Listing:

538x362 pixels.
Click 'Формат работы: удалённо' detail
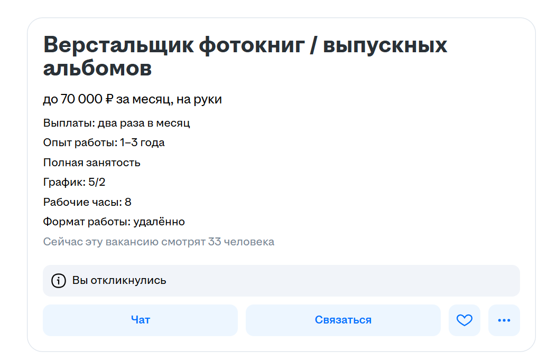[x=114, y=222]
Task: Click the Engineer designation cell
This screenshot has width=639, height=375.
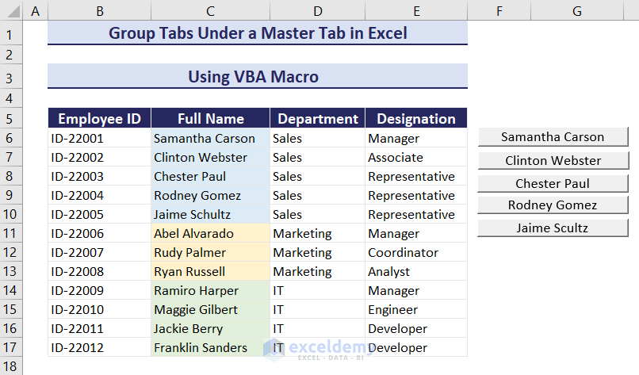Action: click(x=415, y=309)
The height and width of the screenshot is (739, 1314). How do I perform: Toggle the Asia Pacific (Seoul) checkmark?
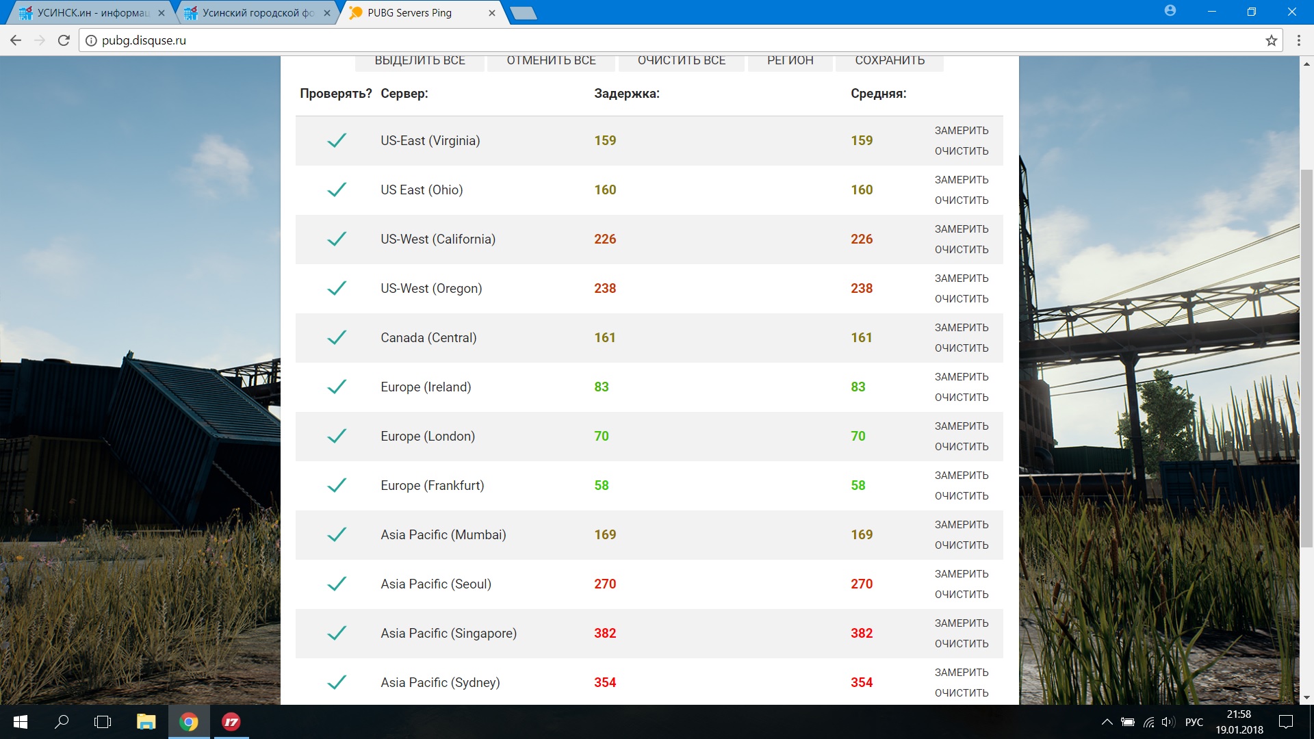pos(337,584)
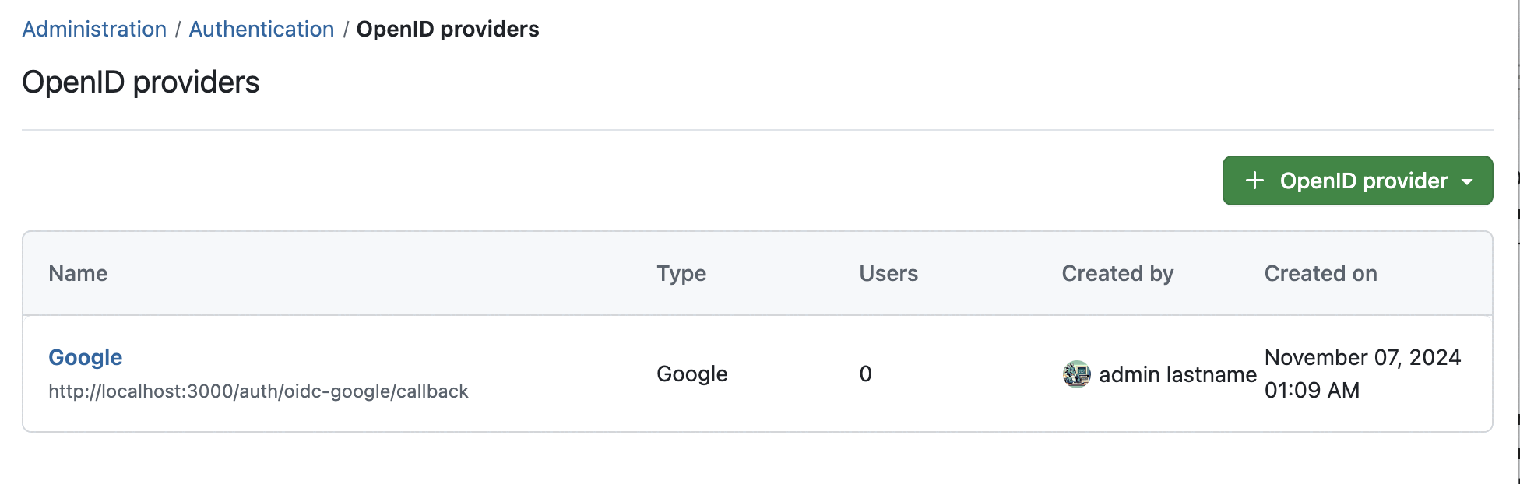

Task requirements: Copy all of the records above line for line, without changing anything, and leave the pictures out.

Right answer:
538x362 pixels.
Click 'Формат работы: удалённо' detail
[x=114, y=222]
Task: Click the Engineer designation cell
This screenshot has width=639, height=375.
Action: click(x=415, y=309)
The height and width of the screenshot is (739, 1314). How do I perform: Toggle the Asia Pacific (Seoul) checkmark?
pos(337,584)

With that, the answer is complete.